St Luke’s now has six months to turn round its performance or face having its registration cancelled and has said it took ‘immediate’ action to resolve all of the issues raised by the regulator including changing the manager and backed by a comprehensive review.
It has also apologised following the damning inspection report, which said that although service users told ● the CQC they felt safe, relatives had concerns and the regulator had found multiple incidents not reported to the relevant agencies.
Inspectors found that in November and December 2016 and August 2017, three service users had fallen and suffered a head injury and in January and April last year another resident had fallen and broken their hip.
All of them needed to go to hospital but there had been ‘no analysis of these accidents and no notifications’.
In September, a client hit another in the mouth causing an injury to their lip, and in July there were six assaults between residents but none was reported to the appropriate authorities.
One residents had been ‘assaultive’ towards care workers and tried to scratch them but a risk assessment had not taken place over possible cross contamination and infection.
Despite there being a whistleblowing policy in place, staff did not know the law protected them.
However, updates had taken place by the second day of the inspection so that safeguarding incidents were being reported and employees were aware of their legal protections.
Other areas of concern included a lack of infection control training and lack of up-to-date or adequate risk assessments.
There were areas of praise in the report such as for the ‘varied programme of activities’ and, in addition, relatives and residents had said staff were caring.
However, inspectors recorded multiple breaches.
These included stocks of prescribed eyelid cleansing gel to prevention infection that had run out and reordered 12 days before the inspection but not followed up, and the same person was prescribed a dietary supplement but there was no record of them being given.

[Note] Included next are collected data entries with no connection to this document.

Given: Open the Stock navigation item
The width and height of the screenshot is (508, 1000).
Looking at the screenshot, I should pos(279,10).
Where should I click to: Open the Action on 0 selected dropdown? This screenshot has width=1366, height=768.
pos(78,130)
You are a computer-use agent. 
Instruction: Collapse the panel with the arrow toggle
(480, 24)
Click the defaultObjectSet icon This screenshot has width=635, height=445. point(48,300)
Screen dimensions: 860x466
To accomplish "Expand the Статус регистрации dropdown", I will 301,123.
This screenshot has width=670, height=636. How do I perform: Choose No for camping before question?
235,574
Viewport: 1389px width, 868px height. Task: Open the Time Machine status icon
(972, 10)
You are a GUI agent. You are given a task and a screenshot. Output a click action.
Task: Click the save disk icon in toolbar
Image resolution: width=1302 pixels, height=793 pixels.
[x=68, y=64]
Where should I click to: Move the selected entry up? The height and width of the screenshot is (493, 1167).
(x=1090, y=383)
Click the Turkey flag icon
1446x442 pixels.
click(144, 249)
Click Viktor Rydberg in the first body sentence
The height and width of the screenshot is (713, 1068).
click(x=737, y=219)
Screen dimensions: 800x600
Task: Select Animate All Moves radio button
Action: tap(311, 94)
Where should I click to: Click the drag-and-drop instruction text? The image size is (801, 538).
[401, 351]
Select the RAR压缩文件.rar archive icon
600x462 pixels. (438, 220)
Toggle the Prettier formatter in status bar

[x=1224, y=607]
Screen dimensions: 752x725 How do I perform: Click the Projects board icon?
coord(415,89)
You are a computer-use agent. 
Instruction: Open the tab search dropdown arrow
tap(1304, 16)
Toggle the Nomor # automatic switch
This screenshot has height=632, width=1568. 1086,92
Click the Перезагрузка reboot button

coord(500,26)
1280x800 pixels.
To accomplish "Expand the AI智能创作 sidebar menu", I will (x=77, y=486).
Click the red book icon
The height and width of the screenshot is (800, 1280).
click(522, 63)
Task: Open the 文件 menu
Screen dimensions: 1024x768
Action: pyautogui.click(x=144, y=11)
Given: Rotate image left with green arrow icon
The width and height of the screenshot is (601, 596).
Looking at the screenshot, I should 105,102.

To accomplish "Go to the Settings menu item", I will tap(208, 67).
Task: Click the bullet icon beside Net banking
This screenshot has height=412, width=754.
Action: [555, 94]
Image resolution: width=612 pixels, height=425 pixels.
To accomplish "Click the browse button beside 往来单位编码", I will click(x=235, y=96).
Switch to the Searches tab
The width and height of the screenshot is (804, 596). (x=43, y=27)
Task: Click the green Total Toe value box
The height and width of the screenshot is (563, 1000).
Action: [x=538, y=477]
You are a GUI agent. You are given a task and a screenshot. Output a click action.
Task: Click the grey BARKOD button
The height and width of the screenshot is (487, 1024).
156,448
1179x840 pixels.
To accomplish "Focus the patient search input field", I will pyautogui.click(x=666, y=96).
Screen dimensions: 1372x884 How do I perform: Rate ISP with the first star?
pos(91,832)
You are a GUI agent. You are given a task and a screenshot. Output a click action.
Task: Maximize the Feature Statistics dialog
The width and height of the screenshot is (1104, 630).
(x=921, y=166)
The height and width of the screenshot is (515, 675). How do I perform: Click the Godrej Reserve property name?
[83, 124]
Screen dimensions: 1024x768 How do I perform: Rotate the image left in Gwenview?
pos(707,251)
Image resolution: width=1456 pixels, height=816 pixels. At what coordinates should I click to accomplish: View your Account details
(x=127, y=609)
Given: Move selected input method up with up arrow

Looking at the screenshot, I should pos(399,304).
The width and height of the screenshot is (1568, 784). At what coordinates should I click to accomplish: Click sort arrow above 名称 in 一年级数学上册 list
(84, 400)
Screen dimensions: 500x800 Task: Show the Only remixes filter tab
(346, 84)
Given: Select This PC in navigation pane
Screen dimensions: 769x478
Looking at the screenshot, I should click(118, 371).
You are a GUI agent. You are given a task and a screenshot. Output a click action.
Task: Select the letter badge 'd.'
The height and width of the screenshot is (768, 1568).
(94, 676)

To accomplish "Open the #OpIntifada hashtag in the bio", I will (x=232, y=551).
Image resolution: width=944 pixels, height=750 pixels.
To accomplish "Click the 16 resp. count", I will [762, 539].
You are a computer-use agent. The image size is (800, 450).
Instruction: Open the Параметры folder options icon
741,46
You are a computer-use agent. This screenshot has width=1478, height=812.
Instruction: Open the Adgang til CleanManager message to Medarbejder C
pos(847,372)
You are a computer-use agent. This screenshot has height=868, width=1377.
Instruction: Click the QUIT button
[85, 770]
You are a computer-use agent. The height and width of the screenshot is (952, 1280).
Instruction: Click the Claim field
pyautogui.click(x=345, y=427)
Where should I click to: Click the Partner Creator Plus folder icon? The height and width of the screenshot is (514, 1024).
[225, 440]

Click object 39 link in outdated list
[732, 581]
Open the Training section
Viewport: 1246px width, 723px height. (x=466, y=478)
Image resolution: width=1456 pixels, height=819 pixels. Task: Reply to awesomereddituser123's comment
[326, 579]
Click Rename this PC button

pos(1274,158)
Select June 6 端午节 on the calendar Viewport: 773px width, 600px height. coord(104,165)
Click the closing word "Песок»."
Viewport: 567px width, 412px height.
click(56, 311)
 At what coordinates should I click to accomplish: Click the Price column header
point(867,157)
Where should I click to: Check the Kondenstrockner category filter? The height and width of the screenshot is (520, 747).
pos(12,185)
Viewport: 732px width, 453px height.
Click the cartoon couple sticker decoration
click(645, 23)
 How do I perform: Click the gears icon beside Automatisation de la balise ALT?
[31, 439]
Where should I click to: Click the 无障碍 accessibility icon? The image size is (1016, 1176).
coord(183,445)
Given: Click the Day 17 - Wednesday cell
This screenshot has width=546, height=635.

In addition, no fire drills had taken place, care plans were not always being updated after accidents, staff were not aware of who had been properly trained in the deprivation of liberty safeguards aspects of the Mental Capacity Act 2005, and care plans were lacking in detail such as over how to deal with residents who show behaviours that challenge the service, In their opening summary, the inspector said: “We found that there was a risk that people’s behaviour was not managed consistently and the risk to their health, welfare and safety was not managed effectively.
“Accidents and untoward occurrences were not monitored by the registered provider to ensure any trends were identified.
“Shortfalls in recording meant that we could not be sure that medicines were always given to people as prescribed by their doctor.”
Richard Whitby, CIC director of older people’s services, said: “We are dedicated to delivering safe, well-led, quality services.
“When CQC identified concerns at St Luke’s, we took immediate action, developing a robust plan to resolve all issues.
“A new and experienced service manager has been appointed to lead the home, and together with our regional management, clinical governance and quality teams, we are working in close partnership with Halton Borough Council, and CQC, to give the service focused support in all necessary areas.
“As part of this work all care planning documentation has been updated, and a thorough review of staff training needs has taken place.
“All reporting issues have been resolved, and we are modernising the way in which we deliver medication, through the introduction of a new electronic medication management system, which will give us a greater degree of accuracy in medication administration.
“We would like to apologise to the people we support and their loved ones for the outcome of this inspection and assure them of our absolute commitment to restoring the service to the high standards we set for ourselves.”